I meant, for example, if the different publications specified
different col-lists for the same table then IIUC the
fetch_table_lists() is going to return 2 list elements
(schema,rel_name,row_filter,col_list). But when the schema/rel_name
are the same for 2 elements then (without also a pubid) how are you
going to know where the list element came from, and how come that is
not important?

> > ~~
> >
> > test_pub=# create table t1(a int, b int, c int);
> > CREATE TABLE
> > test_pub=# create publication pub1 for table t1(a) where (a > 99);
> > CREATE PUBLICATION
> > test_pub=# create publication pub2 for table t1(a,b) where (b < 33);
> > CREATE PUBLICATION
> >
> > Following seems OK when I swap orders of publication names...
> >
> > test_pub=# SELECT gpt.relid, gpt.attrs, pg_get_expr(gpt.qual,
> > gpt.relid) AS rowfilter from pg_get_publication_tables(VARIADIC
> > ARRAY['pub2','pub1']) gpt(relid, attrs, qual);
> >  relid | attrs | rowfilter
> > -------+-------+-----------
> >  16385 | 1 2   | (b < 33)
> >  16385 | 1     | (a > 99)
> > (2 rows)
> >
> > test_pub=# SELECT gpt.relid, gpt.attrs, pg_get_expr(gpt.qual,
> > gpt.relid) AS rowfilter from pg_get_publication_tables(VARIADIC
> > ARRAY['pub1','pub2']) gpt(relid, attrs, qual);
> >  relid | attrs | rowfilter
> > -------+-------+-----------
> >  16385 | 1     | (a > 99)
> >  16385 | 1 2   | (b < 33)
> > (2 rows)
> >
> > But what about this (this is similar to the SQL fragment from
> > fetch_table_list); I swapped the pub names but the results are the
> > same...
> >
> > test_pub=# SELECT pg_get_publication_tables(VARIADIC
> > array_agg(p.pubname)) from pg_publication p where pubname
> > IN('pub2','pub1');
> >
> >                      pg_get_publication_tables
> >
> > -------------------------------------------------------------------------------------------------
> > ---------------------------------------------------------------------
> > -------------------------------------------------------------------------------------------------
> > ---------------------------------------------------------------------
> > -------------------------------------------------------------------
> >  (16385,1,"{OPEXPR :opno 521 :opfuncid 147 :opresulttype 16 :opretset
> > false :opcollid 0 :inputcollid 0 :args ({VAR :varno 1 :varattno 1
> > :vartype 23 :vartypmod -1 :var
> > collid 0 :varlevelsup 0 :varnosyn 1 :varattnosyn 1 :location 47}
> > {CONST :consttype 23 :consttypmod -1 :constcollid 0 :constlen 4
> > :constbyval true :constisnull false :
> > location 51 :constvalue 4 [ 99 0 0 0 0 0 0 0 ]}) :location 49}")
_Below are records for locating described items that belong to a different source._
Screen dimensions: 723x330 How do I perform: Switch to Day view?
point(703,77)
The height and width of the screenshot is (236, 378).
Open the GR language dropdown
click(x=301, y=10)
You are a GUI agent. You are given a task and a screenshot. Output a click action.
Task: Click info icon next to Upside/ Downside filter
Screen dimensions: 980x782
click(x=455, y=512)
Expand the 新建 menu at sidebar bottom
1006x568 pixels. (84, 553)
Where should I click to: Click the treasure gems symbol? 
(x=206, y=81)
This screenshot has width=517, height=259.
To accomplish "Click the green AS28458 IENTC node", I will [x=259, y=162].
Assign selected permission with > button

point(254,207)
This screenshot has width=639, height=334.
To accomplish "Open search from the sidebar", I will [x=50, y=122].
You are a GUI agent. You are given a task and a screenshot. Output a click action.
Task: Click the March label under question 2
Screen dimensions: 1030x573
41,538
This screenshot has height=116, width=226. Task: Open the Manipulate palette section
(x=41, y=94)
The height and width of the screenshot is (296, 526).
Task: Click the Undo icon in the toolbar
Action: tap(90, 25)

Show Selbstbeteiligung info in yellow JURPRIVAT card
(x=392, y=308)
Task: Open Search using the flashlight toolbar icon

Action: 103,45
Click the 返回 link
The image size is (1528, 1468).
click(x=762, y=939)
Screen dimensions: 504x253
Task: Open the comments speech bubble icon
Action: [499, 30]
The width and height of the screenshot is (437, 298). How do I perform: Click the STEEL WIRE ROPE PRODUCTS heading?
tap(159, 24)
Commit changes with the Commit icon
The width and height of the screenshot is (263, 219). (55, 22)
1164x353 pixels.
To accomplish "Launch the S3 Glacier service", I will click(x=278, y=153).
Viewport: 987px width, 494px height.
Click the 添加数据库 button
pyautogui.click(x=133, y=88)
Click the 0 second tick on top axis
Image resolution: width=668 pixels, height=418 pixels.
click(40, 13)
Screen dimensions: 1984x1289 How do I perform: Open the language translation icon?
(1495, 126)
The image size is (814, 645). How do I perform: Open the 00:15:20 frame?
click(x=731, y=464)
> >  (16385,"1 2","{OPEXPR :opno 97 :opfuncid 66 :opresulttype 16
> > :opretset false :opcollid 0 :inputcollid 0 :args ({VAR :varno 1
> > :varattno 2 :vartype 23 :vartypmod -1 :v
> > arcollid 0 :varlevelsup 0 :varnosyn 1 :varattnosyn 2 :location 49}
> > {CONST :consttype 23 :consttypmod -1 :constcollid 0 :constlen 4
> > :constbyval true :constisnull false
> >  :location 53 :constvalue 4 [ 33 0 0 0 0 0 0 0 ]}) :location 51}")
> > (2 rows)
> >
> > test_pub=# SELECT pg_get_publication_tables(VARIADIC
> > array_agg(p.pubname)) from pg_publication p where pubname
> > IN('pub1','pub2');
> >
> >                      pg_get_publication_tables
> >
> > -------------------------------------------------------------------------------------------------
> > ---------------------------------------------------------------------
> > -------------------------------------------------------------------------------------------------
> > ---------------------------------------------------------------------
> > -------------------------------------------------------------------
> >  (16385,1,"{OPEXPR :opno 521 :opfuncid 147 :opresulttype 16 :opretset
> > false :opcollid 0 :inputcollid 0 :args ({VAR :varno 1 :varattno 1
> > :vartype 23 :vartypmod -1 :var
> > collid 0 :varlevelsup 0 :varnosyn 1 :varattnosyn 1 :location 47}
> > {CONST :consttype 23 :consttypmod -1 :constcollid 0 :constlen 4
> > :constbyval true :constisnull false :
> > location 51 :constvalue 4 [ 99 0 0 0 0 0 0 0 ]}) :location 49}")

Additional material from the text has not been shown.